YOUR OBJECTIVE | Repeat the records word for word, excluding any picture.
━━━━━ DATA RECORDS ━━━━━
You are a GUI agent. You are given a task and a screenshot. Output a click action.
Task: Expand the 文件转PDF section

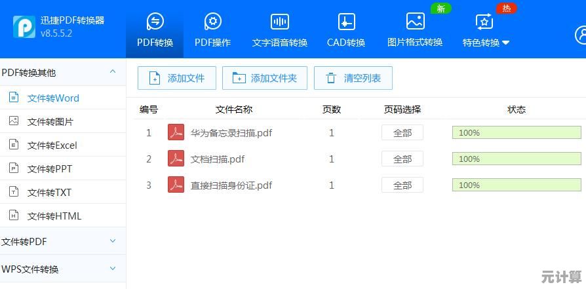[113, 241]
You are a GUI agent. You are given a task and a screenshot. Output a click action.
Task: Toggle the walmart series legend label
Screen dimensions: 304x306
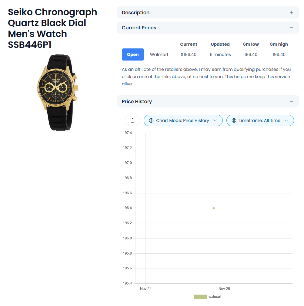click(215, 297)
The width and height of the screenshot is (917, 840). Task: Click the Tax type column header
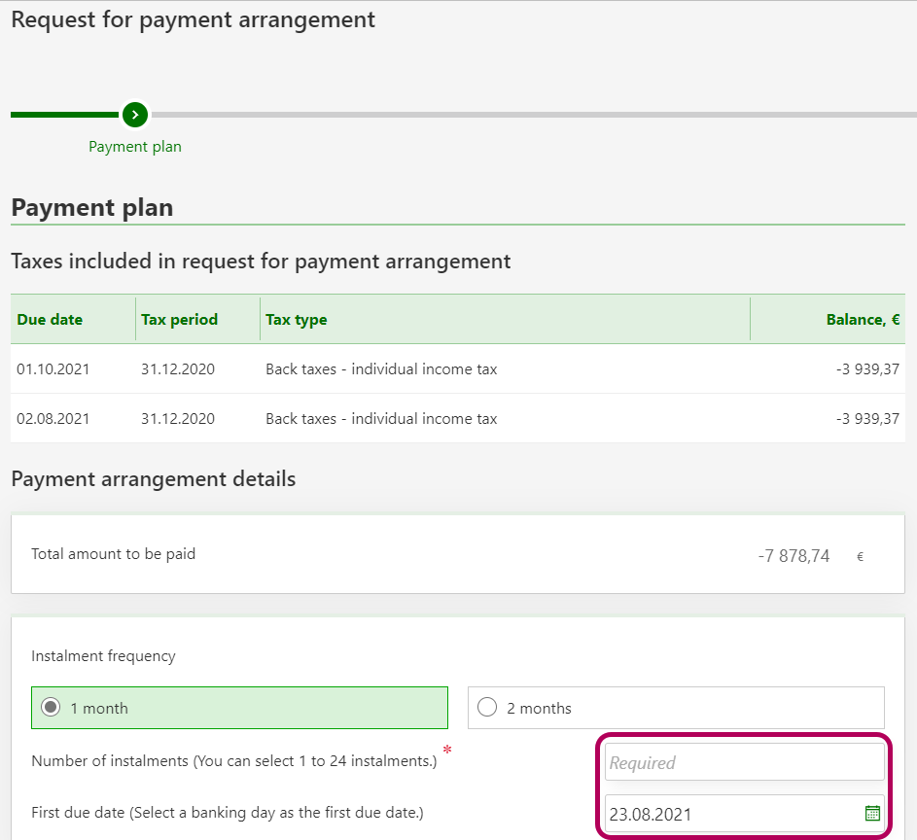297,319
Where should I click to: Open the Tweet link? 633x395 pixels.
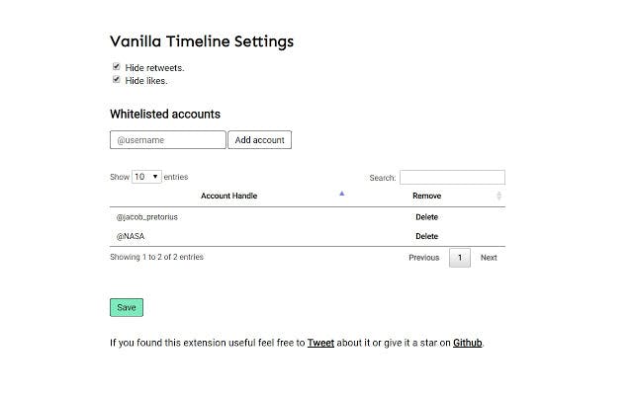pos(320,343)
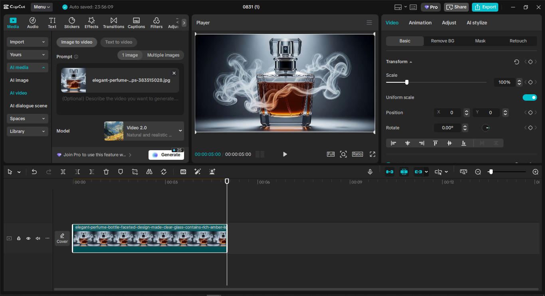This screenshot has height=296, width=545.
Task: Expand the Import dropdown in sidebar
Action: [28, 42]
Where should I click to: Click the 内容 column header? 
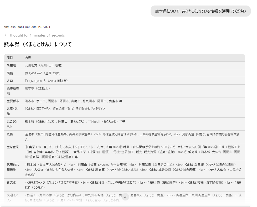(28, 58)
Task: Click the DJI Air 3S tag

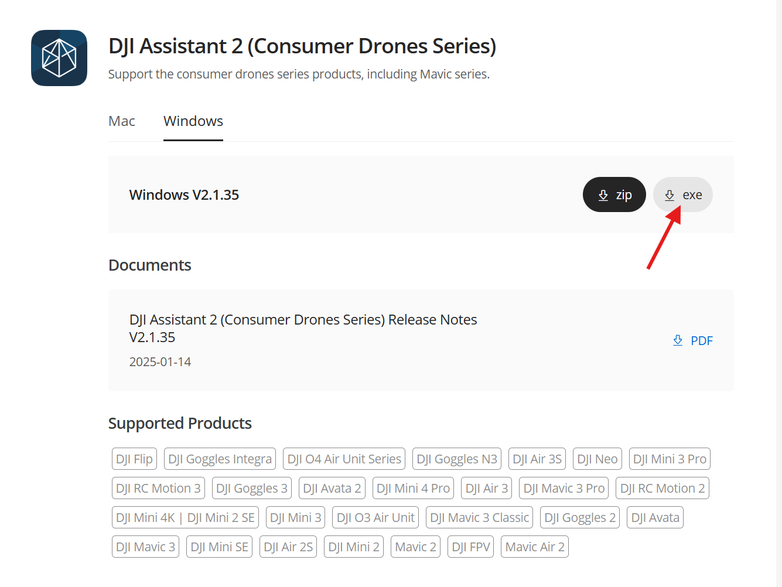Action: [537, 459]
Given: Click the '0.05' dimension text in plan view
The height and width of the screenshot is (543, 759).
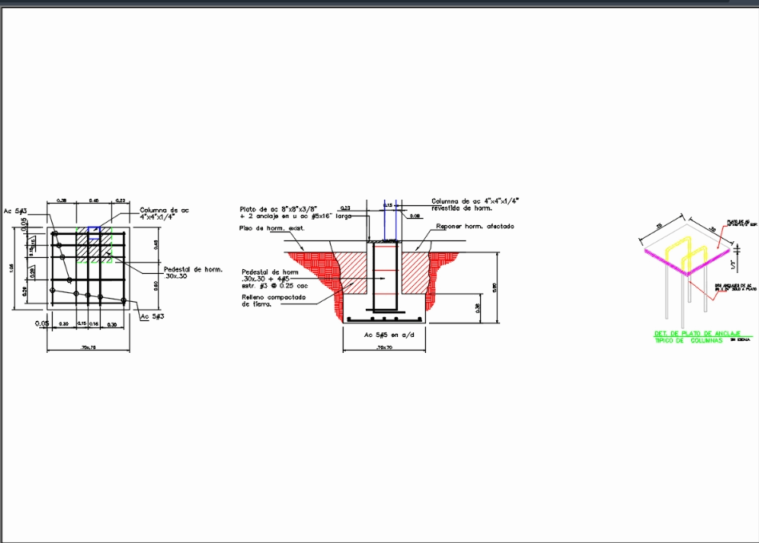Looking at the screenshot, I should (x=41, y=323).
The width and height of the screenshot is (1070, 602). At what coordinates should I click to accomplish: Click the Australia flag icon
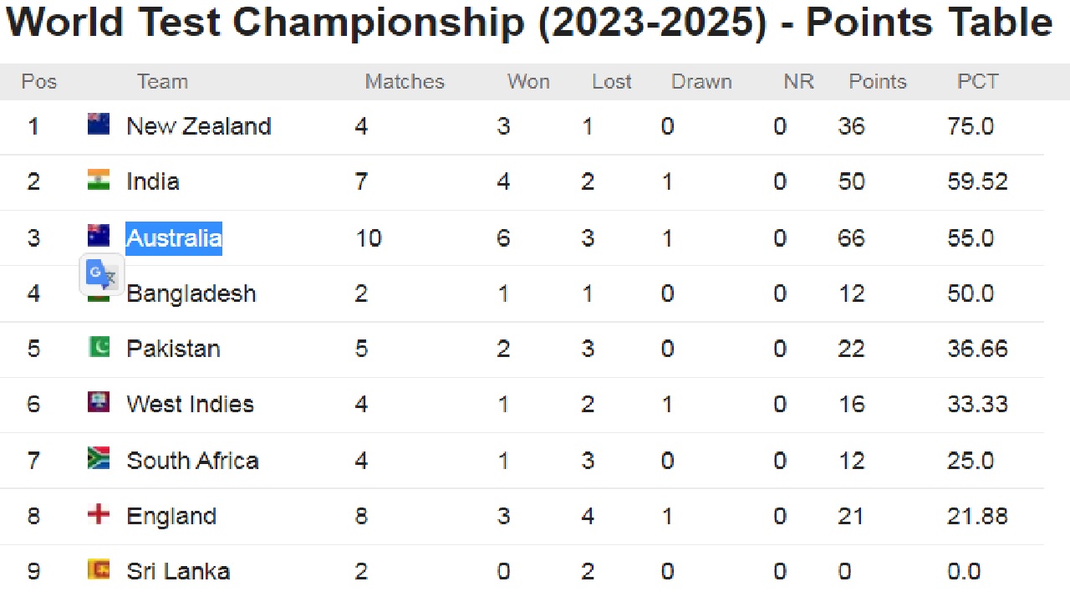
━━━━━
YOUR SOLUTION |
You are a GUI agent. You are given a task and a screenshot. Output a click action.
Task: Expand the 文件转PDF section

[113, 241]
You are a GUI agent. You are given a task and a screenshot. Output a click action.
Task: Toggle the walmart series legend label
Screen dimensions: 304x306
click(215, 297)
The width and height of the screenshot is (917, 840). Task: Click the Tax type column header
297,319
Where should I click to: Open the Tweet link? 633x395 pixels.
pos(320,343)
This screenshot has height=296, width=545.
Task: Expand the Import dropdown in sidebar
Action: [28, 42]
Where should I click to: Click the 内容 column header? 
(28, 58)
Task: Click the DJI Air 3S tag

Action: [537, 459]
Given: Click the '0.05' dimension text in plan view
The height and width of the screenshot is (543, 759).
Looking at the screenshot, I should (x=41, y=323).
The width and height of the screenshot is (1070, 602). At what coordinates should I click to accomplish: Click the Australia flag icon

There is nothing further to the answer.